Director Julie Black and the large staging team have made it magic. A basic set that looks like the framework of a warehouse becomes an amazing range of places, including fields and castle rooms, through colourful backdrops, props and costumes. When the story moves to the Emerald City, for example, all the costumes are different shades and pattern mixes of green.
And the transformation of people into characters such as flying monkeys is awesome.
The performances of the large cast, led by Rachel Davies as green-skinned and caring Elphaba and Tayla Choice as blonde good-time girl, Glinda, bring out the natures of the characters.
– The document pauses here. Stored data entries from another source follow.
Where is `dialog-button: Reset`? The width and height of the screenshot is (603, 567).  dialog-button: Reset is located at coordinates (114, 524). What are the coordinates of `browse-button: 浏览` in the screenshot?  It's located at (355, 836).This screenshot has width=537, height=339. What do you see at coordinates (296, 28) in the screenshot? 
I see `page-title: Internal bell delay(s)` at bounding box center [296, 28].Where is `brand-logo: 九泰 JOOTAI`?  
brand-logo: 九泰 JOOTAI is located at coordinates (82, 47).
And the uncertainties of Chris Maxfield’s Wizard show that he is more sinned against than sinning.
Elphaba and Glinda (initially known as Galinda) are reluctant to share a room, with Elphaba unsmiling as Glinda tells her in the bright song Popular how to attract people. And Elphaba’s subsequent private response, I’m Not That Girl, as she watches Glinda flirting with men at a party shows how the green skin has deprived her of confidence. But friendship between the two gradually develops, with Davies and Choice making their relationship amusing and moving.
The other actors bring out the very different natures of a wide range of characters, with Luke Baker a dashing Prince Fiyero who is initially attracted to Glinda but gradually develops an affection for Elphaba, Alana Wilson an assertive Nessarose, the wheelchair-bound sister Elphaba initially tries to care for at the university, Sharon Stoltenberg as the disquieting university head, Madam Morrible, who teaches Elphaba the dark arts that produce magic and who also manipulates the Wizard, Dominic Lacey as Boq, a Munchkin who is attracted to Glinda but desired by Nessarose, and Andrew Black as Dr Dillamond, a learned goat who is the only animal teacher at Shiz, but whose future is threatened when officials begin a campaign to deprive animals of the ability to talk.
But the strength of the overall ensemble is impressive, and I found the show even more engrossing than the Sydney professional production I saw in 2009.
A friend who saw the original New York staging likewise found this to be a stunning show. All members of the large staging team can take a deserved bow.